Disadvantages to the whole thing
- You generally don’t have time to do things properly.
- You don’t know in advance what you’re getting into.
- You usually don’t get to see long-term results.
- I hate power/sample size calculations, and experimental design is really hard, and a high proportion of consulting questions involve sample size calculations or experimental design.
This doesn’t exactly fit the topic under discussion, but I like to take this opportunity to emphasize the importance of applied statisticians being self-sufficient.
Most importantly, one should learn to program in perl (or python or ruby), for data manipulation. Don’t let the scientist do the data manipulation. The answer to “How would you like to receive the data?” must always be “In it’s current form!”
R programming is obviously important (for interactive analysis and graphics). But I also emphasize the need for a lower-level language (I use C), for intensive computations. The crappiest C program will almost always beat the most refined R program. (Learn Rcpp.)
- Don’t let all of the small short-term things crowd out your long-term projects.

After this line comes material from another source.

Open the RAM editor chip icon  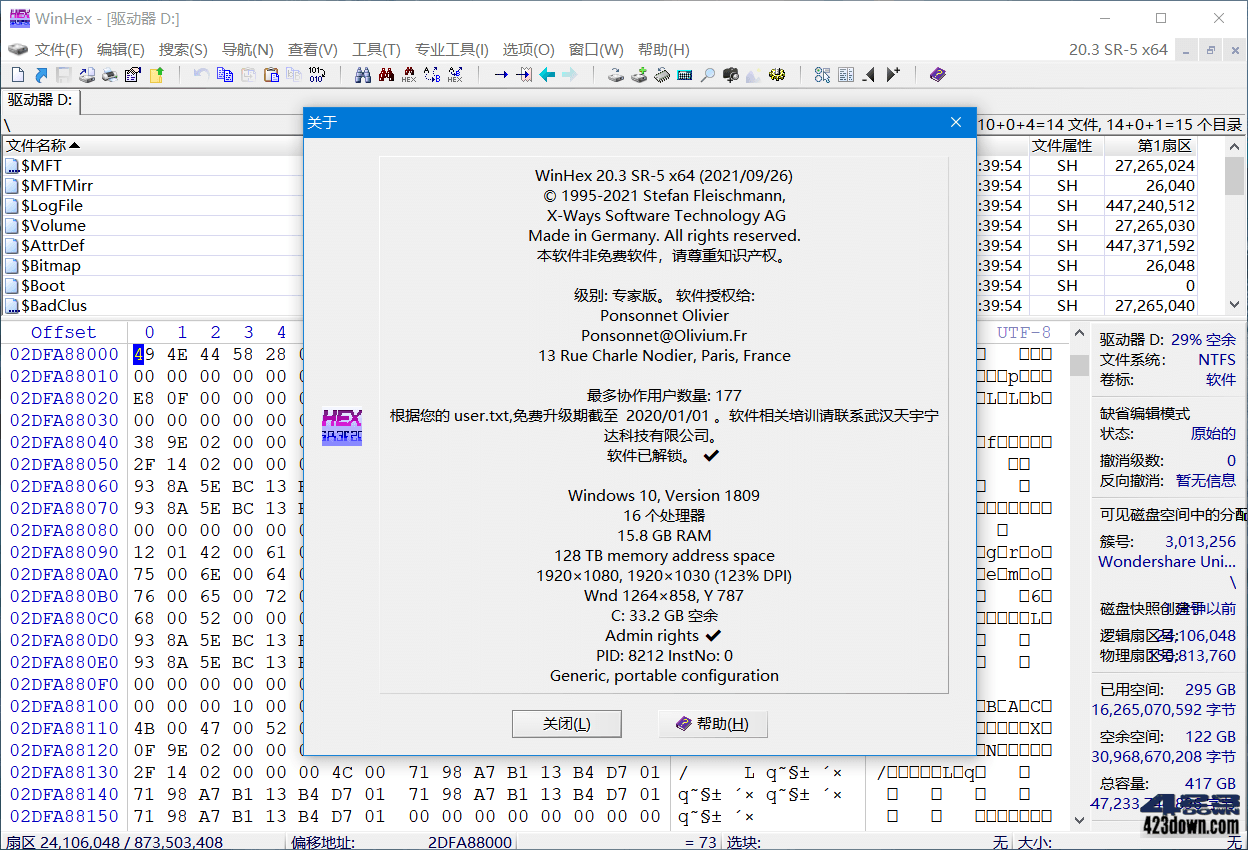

- Save big blocks of time for yourself.
I’ve been reserving a full day each week to my own work, and I basically never agree to a meeting on that day. (Don’t tell anyone I said this!)

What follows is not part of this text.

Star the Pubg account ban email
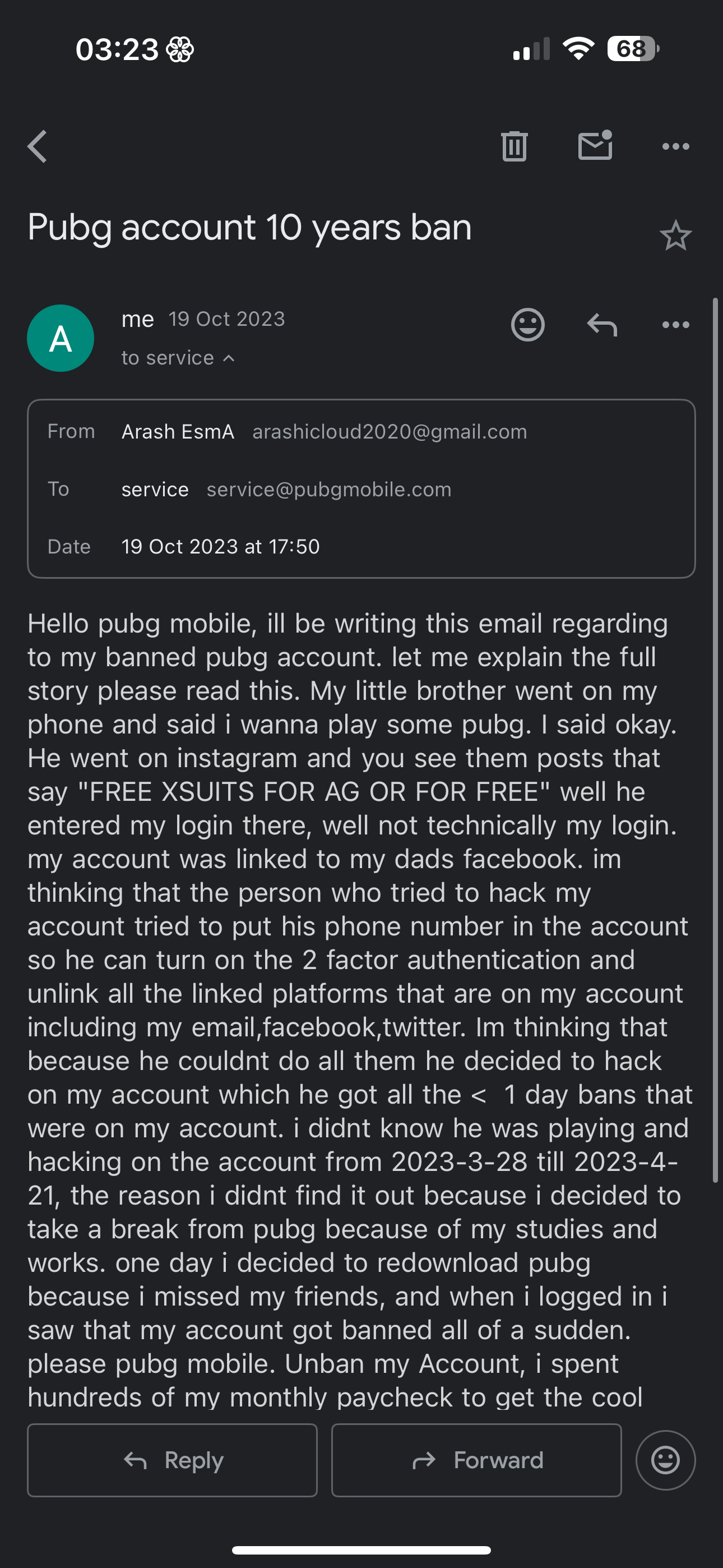723x1568 pixels. click(675, 236)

Statistical consulting is a fabulous part of being an applied statistician. I see lots of great new problems, I learn a lot of science (because I can ask questions of the experts), and I help people.
And I don’t feel I need to know the answer to people’s questions. I view my role, as a statistical consultant, is to provide a connection, between the scientist with the question, and with some reasonable answer. Once I understand the question, I’ll ask all my friends: “Say, I got this really interesting question: What would you do?” Eventually I’ll find someone who can tell me what to say.